● **What to produce**
Find the word "panel" in the listing below, then return every line it appears in.
---+---
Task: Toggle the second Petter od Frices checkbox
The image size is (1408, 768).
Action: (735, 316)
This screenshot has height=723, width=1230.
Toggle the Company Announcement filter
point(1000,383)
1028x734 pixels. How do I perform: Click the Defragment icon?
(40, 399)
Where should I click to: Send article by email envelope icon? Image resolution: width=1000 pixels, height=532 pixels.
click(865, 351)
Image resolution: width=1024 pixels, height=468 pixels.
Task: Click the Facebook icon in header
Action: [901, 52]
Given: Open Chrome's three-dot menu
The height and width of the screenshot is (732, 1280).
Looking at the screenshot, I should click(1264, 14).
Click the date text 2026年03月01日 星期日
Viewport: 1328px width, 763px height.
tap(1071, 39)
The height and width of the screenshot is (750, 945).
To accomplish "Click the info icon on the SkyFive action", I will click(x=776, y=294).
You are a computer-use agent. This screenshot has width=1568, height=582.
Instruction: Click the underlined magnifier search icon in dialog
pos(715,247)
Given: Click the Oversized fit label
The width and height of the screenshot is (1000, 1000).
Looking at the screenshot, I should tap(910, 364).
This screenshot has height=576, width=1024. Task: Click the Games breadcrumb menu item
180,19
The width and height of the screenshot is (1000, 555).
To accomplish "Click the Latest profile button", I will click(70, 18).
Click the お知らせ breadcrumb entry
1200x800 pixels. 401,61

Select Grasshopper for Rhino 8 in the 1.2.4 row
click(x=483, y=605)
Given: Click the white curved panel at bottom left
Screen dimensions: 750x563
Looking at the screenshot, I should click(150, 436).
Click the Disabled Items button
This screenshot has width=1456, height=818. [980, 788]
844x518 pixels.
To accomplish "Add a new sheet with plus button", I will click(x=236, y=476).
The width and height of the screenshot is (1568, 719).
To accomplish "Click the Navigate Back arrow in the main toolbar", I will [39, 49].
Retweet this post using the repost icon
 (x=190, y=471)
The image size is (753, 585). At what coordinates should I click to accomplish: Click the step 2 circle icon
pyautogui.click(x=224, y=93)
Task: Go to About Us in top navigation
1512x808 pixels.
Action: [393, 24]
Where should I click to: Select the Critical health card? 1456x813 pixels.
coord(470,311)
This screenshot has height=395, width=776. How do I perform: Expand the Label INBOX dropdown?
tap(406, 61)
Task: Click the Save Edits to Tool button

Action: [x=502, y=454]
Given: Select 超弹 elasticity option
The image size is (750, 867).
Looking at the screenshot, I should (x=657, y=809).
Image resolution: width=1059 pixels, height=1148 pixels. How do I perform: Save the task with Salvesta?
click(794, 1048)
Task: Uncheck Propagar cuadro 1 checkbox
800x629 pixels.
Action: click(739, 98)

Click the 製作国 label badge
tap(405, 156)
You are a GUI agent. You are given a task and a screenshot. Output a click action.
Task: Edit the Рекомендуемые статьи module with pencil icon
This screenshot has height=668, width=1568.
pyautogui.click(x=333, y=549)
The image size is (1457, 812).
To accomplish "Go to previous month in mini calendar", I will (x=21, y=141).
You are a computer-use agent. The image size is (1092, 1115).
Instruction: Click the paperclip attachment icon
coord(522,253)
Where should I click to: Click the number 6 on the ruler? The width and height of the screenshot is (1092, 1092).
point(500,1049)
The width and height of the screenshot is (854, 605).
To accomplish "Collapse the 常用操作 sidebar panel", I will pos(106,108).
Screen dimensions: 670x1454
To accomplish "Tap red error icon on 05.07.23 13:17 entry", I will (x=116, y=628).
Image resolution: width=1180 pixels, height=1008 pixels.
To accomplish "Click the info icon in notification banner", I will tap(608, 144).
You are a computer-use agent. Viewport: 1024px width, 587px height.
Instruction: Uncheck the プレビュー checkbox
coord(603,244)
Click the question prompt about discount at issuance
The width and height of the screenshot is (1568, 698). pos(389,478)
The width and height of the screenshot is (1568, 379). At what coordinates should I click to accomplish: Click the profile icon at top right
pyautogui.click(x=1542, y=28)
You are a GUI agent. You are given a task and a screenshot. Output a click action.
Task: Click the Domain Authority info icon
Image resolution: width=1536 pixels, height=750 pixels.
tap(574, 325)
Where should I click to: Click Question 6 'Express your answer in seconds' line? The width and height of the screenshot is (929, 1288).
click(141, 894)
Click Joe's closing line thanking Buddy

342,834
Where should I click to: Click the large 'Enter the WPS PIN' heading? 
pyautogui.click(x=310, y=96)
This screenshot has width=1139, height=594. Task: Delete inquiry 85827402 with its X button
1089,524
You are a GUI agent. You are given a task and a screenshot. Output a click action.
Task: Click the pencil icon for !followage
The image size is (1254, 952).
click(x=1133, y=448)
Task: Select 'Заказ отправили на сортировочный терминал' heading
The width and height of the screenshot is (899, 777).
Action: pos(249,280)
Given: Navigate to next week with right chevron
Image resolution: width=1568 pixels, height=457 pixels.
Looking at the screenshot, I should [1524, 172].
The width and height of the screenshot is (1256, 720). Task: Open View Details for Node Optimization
---+---
● **Answer to the exercise**
Given: Click the white curved panel at bottom left
To accomplish "Collapse the 常用操作 sidebar panel", I will pos(106,108).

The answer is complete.